El país ha mirado para otro lado; hemos distraído nuestra mala conciencia con las cortinas de humo que cada día aventaban Casado y Abascal; hemos hecho todo lo posible por ignorar la inmensa inmolación colectiva de los sabios patriarcas, una solución final diseñada con una crueldad protocolizada, despiadada, funcionarial. Ahora que el humo de los cadáveres incinerados se va disipando, ahora que las urgencias vuelven a quedar despejadas, es preciso plantearse hasta las últimas consecuencias quién ha sido el autor de este cuadro enloquecido y macabro de El Bosco, quién es el responsable de este exterminio calculado y premeditado por la dictadura democrática de los despachos, por la incompetencia de algunos siniestros Mengeles, por las frías estadísticas demográficas y por un injusto juramento hipocrático que en momentos de infierno vírico aconseja salvar al más joven y dejar perecer al más viejo, como si ambos no tuvieran los mismos derechos.

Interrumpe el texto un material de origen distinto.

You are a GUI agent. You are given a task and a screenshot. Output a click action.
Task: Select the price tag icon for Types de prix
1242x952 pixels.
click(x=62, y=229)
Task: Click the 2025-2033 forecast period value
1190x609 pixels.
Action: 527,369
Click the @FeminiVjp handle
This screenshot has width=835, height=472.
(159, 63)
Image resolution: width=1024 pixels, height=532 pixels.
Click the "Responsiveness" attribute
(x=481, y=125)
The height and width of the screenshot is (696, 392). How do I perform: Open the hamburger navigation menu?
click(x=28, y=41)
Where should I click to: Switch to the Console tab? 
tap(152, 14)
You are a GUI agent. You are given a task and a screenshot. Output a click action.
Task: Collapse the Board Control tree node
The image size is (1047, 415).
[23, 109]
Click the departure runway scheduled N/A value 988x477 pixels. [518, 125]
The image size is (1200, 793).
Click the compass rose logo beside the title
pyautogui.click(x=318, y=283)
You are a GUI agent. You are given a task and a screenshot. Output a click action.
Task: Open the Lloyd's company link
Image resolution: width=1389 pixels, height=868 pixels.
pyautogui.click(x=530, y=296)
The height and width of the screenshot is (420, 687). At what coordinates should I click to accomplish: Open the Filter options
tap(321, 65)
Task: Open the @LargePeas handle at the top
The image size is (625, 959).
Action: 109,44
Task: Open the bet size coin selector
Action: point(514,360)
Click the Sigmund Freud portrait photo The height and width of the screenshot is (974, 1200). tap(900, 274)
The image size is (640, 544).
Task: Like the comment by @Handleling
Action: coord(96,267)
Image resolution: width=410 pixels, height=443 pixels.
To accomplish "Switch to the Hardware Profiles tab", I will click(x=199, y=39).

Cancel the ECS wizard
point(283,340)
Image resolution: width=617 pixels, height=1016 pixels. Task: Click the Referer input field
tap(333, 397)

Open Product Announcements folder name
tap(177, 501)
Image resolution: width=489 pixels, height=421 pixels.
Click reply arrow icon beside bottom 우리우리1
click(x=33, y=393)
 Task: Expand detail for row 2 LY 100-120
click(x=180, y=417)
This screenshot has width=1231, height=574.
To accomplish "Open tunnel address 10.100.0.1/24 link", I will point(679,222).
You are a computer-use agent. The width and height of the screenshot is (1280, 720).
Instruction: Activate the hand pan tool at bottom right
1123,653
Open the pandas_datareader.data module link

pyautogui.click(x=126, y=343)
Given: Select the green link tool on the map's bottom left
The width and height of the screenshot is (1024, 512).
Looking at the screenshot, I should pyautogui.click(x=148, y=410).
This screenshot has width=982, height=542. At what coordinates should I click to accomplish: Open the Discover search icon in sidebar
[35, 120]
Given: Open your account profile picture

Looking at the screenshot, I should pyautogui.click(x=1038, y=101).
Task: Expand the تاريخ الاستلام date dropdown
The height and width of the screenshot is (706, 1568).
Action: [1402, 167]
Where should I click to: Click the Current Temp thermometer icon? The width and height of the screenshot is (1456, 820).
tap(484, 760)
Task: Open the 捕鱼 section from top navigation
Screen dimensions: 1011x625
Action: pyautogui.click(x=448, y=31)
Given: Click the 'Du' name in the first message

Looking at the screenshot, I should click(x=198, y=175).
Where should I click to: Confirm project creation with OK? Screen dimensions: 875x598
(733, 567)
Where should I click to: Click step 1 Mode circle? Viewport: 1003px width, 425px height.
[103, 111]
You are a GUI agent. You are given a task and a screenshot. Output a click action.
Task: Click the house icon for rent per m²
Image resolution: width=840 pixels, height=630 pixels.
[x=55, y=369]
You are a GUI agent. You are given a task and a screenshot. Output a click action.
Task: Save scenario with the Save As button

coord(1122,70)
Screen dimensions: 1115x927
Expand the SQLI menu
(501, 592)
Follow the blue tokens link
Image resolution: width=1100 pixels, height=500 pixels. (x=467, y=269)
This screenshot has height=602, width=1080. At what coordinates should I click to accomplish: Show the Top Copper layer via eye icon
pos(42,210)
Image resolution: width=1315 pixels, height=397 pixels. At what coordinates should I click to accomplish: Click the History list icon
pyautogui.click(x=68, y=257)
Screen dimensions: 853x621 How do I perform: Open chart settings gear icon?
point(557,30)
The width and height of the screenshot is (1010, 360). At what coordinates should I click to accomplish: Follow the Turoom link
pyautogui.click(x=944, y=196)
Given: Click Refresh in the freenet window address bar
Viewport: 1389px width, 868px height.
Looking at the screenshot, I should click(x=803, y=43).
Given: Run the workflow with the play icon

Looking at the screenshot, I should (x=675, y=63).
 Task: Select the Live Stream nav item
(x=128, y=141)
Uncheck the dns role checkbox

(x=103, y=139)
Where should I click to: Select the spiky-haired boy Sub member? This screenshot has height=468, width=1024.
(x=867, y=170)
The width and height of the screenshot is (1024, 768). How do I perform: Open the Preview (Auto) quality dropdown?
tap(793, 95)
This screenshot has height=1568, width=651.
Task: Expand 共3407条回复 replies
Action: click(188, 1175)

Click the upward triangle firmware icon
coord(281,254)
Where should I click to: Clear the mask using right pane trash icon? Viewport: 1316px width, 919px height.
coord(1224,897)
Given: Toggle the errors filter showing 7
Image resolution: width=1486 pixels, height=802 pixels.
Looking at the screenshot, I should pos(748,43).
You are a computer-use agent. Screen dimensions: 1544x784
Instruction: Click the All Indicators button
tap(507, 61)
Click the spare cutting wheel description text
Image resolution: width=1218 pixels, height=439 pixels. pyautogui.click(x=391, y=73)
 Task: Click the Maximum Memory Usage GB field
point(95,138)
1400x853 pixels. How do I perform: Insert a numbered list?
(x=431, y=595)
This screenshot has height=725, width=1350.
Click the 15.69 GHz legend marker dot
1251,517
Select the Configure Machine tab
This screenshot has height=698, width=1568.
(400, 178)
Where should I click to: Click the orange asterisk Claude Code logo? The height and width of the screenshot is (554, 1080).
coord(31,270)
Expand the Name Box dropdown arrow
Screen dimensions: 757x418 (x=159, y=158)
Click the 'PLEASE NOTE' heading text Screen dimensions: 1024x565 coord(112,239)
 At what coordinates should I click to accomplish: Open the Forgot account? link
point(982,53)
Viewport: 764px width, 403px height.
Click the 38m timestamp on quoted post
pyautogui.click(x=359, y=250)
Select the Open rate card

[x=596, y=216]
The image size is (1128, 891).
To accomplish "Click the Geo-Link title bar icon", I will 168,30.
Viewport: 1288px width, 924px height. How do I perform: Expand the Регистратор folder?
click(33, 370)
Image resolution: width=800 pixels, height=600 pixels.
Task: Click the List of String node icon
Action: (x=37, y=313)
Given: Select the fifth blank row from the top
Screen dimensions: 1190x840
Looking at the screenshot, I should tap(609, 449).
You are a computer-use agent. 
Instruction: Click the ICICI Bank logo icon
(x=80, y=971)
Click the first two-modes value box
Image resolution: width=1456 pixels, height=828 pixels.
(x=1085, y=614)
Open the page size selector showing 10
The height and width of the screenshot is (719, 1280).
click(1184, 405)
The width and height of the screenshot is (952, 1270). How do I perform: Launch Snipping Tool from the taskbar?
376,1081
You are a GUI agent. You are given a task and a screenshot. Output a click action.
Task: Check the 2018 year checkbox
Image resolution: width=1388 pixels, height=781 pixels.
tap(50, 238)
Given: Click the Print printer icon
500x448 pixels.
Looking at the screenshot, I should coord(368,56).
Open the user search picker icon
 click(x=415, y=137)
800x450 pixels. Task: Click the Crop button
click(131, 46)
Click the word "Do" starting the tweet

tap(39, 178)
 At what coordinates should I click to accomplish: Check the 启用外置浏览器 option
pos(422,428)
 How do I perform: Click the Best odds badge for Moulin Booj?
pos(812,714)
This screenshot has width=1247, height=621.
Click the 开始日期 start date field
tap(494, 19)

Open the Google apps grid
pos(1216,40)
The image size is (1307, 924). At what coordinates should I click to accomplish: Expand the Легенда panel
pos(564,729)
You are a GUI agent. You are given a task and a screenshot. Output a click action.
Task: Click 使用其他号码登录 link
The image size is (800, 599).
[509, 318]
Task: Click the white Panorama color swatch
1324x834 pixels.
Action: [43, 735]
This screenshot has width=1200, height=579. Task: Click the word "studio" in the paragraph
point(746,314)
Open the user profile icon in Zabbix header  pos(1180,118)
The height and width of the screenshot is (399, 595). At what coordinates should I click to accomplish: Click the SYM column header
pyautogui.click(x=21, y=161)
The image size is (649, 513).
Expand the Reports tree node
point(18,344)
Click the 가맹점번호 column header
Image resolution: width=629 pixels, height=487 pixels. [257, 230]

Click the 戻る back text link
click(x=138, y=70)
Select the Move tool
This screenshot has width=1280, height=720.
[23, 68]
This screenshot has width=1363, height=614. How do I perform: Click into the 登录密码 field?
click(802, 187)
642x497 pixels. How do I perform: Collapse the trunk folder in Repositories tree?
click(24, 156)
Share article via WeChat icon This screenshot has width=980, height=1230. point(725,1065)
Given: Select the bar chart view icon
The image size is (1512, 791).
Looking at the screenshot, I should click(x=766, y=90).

Mientras la jueza Carmen Rodríguez-Medel tira del hilo del 8M que no lleva a ninguna parte porque ningún informe científico podrá certificar jamás que la manifestación por el Día de la Mujer fue el detonante de la pandemia en España, la cruda verdad del virus se nos escapa por las rendijas de las residencias de ancianos, auténticos semilleros de la muerte. La fiebre de las derechas por criminalizar el feminismo y culparlo de la plaga empieza a necesitar de altas dosis de cloroquina, si es que este medicamento es algo más que un crecepelo. Por lo visto, los informes de corta y pega del coronel Pérez de los Cobos que cargan toda la culpa sobre las espaldas del socialcomunista Pedro Sánchez constituyen una manera mucho más rápida y eficaz de pasar página, de dar carpetazo, de ir tervigersando la verdad y enterrando la memoria, algo en lo que son avezados expertos. El problema es que las cifras oficiales de ancianos aniquilados por la falta de mascarillas, de respiradores y de humanidad seguirán estando ahí durante mucho tiempo. Como también quedará para la historia la aciaga gestión llevada a cabo por unos cuantos incompetentes e incompetentas convencidos de que la política consistía en cortar la cinta de inauguración de un nuevo hospital cada cuatro años y poco más. Si hay justicia en este mundo, que va a ser que no, tanta maldad y tanta ineptitud no deberían quedar impunes.